Methods	RCT, 3 parallel arms
Participants	Diagnostic criteria: Oxford (31% fulfilled London ME criteria) Number of participants: N = 296 Gender: 230 (78%) female Age, mean (SD): 44.6 (11.4) years Earlier treatment: 264 (89%) reported medication during the past 6 months with antidepressant (n = 160) or analgesic (n = 79) Co‐morbidity, N (%): 53 (18) had a depression diagnosis, 160 (54) were prescribed antidepressants the last 6 months Illness duration (M): 7 (range from 0.5 to 51.7) years Work and employment status: not stated Setting: primary care Country: UK
Interventions	Group 1: pragmatic rehabilitation, 10 sessions over an 18‐week period; graded return to activity designed collaboratively by the participant and the therapist, also focusing on sleep patterns and relaxation exercises to address somatic symptoms of anxiety (n = 95) Group 2: supportive listening, 10 sessions over an 18‐week period; listening therapy in which the therapist aims to provide an empathic and validating environment in which patients can freely discuss their prioritised concerns (n = 101) Group 3: general practitioner treatment as usual; GPs were asked to manage their cases as they saw fit, but to not refer participants for systematic psychological therapies for CFS/ME during the 18‐week treatment period (n = 100)
Outcomes	Physical functioning (SF‐36 physical functioning subscale, percentage score in which higher scores indicate better outcomes) Fatigue (Fatigue Scale, FS; 11 items; each item was scored dichotomously on a 4‐point scale (0, 0, 1 or 1); total scores of 4 or more designated significant levels of fatigue. Lower scores indicated better outcomes) Anxiety and depression (Hospital Anxiety and Depression Scale (HADS), depression and anxiety scale; lower scores indicate better outcomes) Sleep (Jenkins Sleep Scale; 4 items; lower scores indicate better outcomes) Outcomes assessed at 20 weeks (end of treatment) and at 70 weeks (follow‐up)

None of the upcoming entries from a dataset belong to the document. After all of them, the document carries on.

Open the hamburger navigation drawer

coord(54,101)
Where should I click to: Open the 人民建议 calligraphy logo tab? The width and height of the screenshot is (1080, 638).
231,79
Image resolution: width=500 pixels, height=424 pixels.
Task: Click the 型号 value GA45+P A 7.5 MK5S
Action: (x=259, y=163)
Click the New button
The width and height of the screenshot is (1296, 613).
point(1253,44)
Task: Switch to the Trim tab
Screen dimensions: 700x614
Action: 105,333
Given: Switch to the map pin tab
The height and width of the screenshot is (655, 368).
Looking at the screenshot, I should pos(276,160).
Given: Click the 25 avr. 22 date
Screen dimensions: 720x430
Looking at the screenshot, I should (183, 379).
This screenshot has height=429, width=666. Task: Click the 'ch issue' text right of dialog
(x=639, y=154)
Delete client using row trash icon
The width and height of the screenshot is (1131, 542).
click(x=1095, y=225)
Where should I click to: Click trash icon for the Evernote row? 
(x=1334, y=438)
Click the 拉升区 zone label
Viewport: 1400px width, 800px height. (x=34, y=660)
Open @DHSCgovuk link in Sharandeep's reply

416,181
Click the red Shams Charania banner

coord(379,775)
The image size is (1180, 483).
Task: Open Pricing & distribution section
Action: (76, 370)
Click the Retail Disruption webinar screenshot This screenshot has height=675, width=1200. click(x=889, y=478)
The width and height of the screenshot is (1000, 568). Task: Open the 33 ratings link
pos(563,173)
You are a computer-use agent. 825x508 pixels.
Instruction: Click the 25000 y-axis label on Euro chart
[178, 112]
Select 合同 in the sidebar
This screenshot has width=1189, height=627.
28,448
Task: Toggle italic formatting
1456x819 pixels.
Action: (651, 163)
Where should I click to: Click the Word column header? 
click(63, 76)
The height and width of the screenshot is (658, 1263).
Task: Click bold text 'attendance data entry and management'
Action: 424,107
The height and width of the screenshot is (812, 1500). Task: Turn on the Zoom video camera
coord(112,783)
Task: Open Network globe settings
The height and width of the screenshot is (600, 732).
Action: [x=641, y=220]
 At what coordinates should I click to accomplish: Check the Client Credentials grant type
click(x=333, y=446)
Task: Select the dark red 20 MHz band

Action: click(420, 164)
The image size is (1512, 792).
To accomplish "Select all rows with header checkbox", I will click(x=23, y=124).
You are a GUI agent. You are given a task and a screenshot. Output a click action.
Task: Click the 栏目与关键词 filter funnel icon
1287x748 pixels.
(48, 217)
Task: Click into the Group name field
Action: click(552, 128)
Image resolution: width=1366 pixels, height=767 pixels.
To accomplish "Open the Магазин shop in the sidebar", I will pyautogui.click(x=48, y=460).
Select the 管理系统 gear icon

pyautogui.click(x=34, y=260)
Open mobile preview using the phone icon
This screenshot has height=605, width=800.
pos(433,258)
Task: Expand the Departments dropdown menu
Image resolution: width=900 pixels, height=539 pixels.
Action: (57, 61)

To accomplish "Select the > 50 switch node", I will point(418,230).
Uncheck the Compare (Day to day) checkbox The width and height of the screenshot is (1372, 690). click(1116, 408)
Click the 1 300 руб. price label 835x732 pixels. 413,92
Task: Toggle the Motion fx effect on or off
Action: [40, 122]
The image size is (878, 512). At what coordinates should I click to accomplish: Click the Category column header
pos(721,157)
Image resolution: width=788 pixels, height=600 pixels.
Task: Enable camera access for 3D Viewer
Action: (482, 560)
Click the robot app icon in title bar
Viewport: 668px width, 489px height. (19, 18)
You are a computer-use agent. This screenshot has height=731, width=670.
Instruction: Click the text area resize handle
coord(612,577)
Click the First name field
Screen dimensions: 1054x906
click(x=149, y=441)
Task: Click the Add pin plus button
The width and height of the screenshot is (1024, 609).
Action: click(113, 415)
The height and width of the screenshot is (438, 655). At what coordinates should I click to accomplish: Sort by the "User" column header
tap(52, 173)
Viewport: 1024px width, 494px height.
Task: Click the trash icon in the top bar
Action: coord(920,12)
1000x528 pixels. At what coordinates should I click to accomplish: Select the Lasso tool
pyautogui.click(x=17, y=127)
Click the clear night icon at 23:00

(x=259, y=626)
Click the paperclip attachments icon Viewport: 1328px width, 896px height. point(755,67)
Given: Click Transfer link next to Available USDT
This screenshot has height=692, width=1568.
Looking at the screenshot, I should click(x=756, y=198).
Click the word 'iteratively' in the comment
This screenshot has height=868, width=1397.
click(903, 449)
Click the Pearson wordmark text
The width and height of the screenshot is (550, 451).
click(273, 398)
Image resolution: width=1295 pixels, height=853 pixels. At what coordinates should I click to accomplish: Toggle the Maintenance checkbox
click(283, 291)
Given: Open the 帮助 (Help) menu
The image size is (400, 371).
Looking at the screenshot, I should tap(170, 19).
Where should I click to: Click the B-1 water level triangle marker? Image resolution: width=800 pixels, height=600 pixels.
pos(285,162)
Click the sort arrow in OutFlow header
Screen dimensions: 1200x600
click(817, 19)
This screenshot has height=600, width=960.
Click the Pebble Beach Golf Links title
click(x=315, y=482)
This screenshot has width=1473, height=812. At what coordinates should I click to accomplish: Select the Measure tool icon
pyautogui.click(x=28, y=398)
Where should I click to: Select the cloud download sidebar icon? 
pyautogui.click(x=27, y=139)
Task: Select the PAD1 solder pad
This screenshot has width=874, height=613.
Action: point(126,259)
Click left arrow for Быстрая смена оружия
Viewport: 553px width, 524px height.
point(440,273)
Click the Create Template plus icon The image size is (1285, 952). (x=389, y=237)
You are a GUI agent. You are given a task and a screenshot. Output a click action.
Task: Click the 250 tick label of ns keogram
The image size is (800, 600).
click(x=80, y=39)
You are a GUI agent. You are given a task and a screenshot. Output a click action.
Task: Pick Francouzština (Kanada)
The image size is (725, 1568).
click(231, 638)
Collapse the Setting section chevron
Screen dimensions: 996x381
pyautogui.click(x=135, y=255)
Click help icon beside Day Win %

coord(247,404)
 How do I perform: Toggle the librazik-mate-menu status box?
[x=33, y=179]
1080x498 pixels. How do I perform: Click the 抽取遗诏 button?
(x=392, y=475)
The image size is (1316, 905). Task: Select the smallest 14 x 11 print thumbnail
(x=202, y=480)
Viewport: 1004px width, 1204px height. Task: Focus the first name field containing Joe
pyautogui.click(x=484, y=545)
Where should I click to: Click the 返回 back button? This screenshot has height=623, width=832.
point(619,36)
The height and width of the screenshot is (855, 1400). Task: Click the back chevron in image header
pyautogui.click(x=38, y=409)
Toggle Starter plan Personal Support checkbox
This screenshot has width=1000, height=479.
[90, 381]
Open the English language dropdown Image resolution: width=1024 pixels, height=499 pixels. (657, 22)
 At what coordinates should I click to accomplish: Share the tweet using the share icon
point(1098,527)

Notes	Economic evaluation of the relative cost‐effectiveness of pragmatic rehabilitation and supportive listening when compared with treatment as usual, results of which will be reported separately
Risk of bias
Bias	Authors' judgement	Support for judgement
Random sequence generation (selection bias)	Low risk	Quote: "Individual patients were randomly allocated to one of the three treatment arms using computer generated randomised permuted blocks (with randomly varying block sizes of 9, 12, 15, and 18), after stratification on the basis of whether the patient was non‐ambulatory (used a mobility aid on most days) and whether the patient fulfilled London ME criteria"
Allocation concealment (selection bias)	Low risk	Quote: "The random allocation was emailed to the trial manager, who assigned each patient a unique study number and notified the designated nurse therapist if the patient had been allocated to a therapy arm"
Blinding (performance bias and detection bias) of participants and personnel?	High risk	Not possible to blind participants or personnel (supervisors) to treatment allocation
Blinding (performance bias and detection bias) of outcome assessors?	High risk	Blinding not possible for self‐reported measurements (e.g. FS, SF‐36)
Incomplete outcome data (attrition bias) All outcomes	Unclear risk	Number of drop‐outs (did not complete treatment): 18/95 (group 1), 17/101 (group 2). Reasons for drop‐out: unhappy with randomisation (n = 8), lost contact (n = 8), too busy (n = 7), not benefiting or feeling worse (n = 5), nurse therapist safety concern (n = 2), misdiagnosis (n = 1), received different treatment (n = 1) Loss to follow‐up at 20 weeks: 10/95 (group 1), 4/101 (group 2), 8/100 (group 3) Loss to follow‐up at 70 weeks: 14/95 (group 1), 11/101 (group 2), 14/100 (group 3)
Selective reporting (reporting bias)	Low risk	All relevant outcomes are reported in accordance with the protocol
Other bias	Low risk	We do not suspect other types of bias